Brant led the nations of the Iroquois League in assisting the British against the rebels in the struggle that was the American Revolutionary War. Canada’s future interests were at stake and, in this respect, Brant’s contribution to British – later, Canadian – military history, and colonization, ought never to be minimized or forgotten. All Canadians should be happy to have Brant memorialized. In the same way, the contributions of those other early leaders whose memorials are now so indecently vandalized should also be remembered and appreciated.

But there is an inconvenient truth.
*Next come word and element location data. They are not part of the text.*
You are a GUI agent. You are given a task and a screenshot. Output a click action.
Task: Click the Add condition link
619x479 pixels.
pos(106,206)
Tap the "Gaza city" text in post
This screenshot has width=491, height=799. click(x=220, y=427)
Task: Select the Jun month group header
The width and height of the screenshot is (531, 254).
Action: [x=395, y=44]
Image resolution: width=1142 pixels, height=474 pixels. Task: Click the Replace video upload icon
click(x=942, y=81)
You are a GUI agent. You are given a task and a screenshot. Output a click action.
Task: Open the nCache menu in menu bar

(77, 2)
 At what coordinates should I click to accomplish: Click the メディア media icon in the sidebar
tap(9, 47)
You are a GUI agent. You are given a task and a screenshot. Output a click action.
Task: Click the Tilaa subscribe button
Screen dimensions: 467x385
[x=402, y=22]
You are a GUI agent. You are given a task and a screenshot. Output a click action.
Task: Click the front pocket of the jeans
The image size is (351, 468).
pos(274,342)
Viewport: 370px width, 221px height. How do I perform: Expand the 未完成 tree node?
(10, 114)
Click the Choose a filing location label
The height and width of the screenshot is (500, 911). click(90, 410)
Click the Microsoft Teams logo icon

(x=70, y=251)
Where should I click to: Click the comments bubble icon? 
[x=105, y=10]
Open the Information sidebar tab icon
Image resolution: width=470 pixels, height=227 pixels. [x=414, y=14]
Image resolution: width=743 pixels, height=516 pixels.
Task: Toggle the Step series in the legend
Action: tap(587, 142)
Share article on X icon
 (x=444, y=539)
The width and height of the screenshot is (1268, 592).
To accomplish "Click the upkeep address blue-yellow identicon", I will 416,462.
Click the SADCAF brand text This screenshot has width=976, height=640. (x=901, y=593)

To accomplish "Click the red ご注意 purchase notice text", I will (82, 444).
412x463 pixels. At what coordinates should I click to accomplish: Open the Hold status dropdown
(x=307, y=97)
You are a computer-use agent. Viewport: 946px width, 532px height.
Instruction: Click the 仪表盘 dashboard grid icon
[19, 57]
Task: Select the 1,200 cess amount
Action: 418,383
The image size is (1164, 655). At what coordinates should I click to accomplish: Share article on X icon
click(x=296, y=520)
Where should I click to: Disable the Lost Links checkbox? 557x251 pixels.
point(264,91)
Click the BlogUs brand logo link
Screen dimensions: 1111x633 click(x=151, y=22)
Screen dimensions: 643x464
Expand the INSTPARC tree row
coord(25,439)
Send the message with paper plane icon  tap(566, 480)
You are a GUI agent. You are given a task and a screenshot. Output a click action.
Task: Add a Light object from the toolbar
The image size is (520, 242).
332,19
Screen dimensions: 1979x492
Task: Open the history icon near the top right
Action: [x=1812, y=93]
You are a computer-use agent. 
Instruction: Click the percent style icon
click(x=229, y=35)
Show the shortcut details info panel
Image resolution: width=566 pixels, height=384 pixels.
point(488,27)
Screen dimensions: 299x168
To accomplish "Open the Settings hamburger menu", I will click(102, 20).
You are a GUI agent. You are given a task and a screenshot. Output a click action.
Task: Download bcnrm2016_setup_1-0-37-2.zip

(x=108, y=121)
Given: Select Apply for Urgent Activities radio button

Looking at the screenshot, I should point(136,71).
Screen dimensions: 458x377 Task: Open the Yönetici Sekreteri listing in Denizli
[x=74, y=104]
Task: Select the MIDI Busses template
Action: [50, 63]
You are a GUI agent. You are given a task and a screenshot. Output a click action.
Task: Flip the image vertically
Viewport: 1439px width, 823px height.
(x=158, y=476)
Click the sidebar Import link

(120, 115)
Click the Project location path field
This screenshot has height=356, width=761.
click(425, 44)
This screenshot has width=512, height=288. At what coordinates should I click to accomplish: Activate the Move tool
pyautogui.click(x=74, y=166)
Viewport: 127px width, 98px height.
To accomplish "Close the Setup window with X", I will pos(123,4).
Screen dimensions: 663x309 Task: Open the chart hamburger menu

The elephant in the room is that Brant owned more than 30 black slaves, brought with him from Mohawk Territory in New York to the Burlington area of Ontario. 

What irony: Michaëlle Jean, a refugee from Haiti to Canada and a descendant of African slaves, commemorating a slave owner by naming him a hero.

Black slaves owned by an Indigenous Canadian: where is the outrage?

If there is any, I do hope the rage is not taken out on Brant’s proper honourable place in Canadian history, nor on his numerous memorials.

But the hypocrisy is embarrassingly evident.

The blackface painting of former Prime Minister Pierre Trudeau’s statue in Vaughan, Ontario last June is investigated as a hate crime, but none of the other acts of vandalism are given the same treatment. Or, apparently, any treatment at all. Some people find this very confusing.

But we should hope the current habit of spitting on our history will end soon. If this is how some people think reconciliation can happen, or that real and positive change can result, law-abiding Canadians want no part of it.

Anger about injustice is one thing, and it’s understandable; hatred and criminality are quite another. 

 

James C. McCrae, Brandon, Manitoba resident and former attorney-general of Manitoba.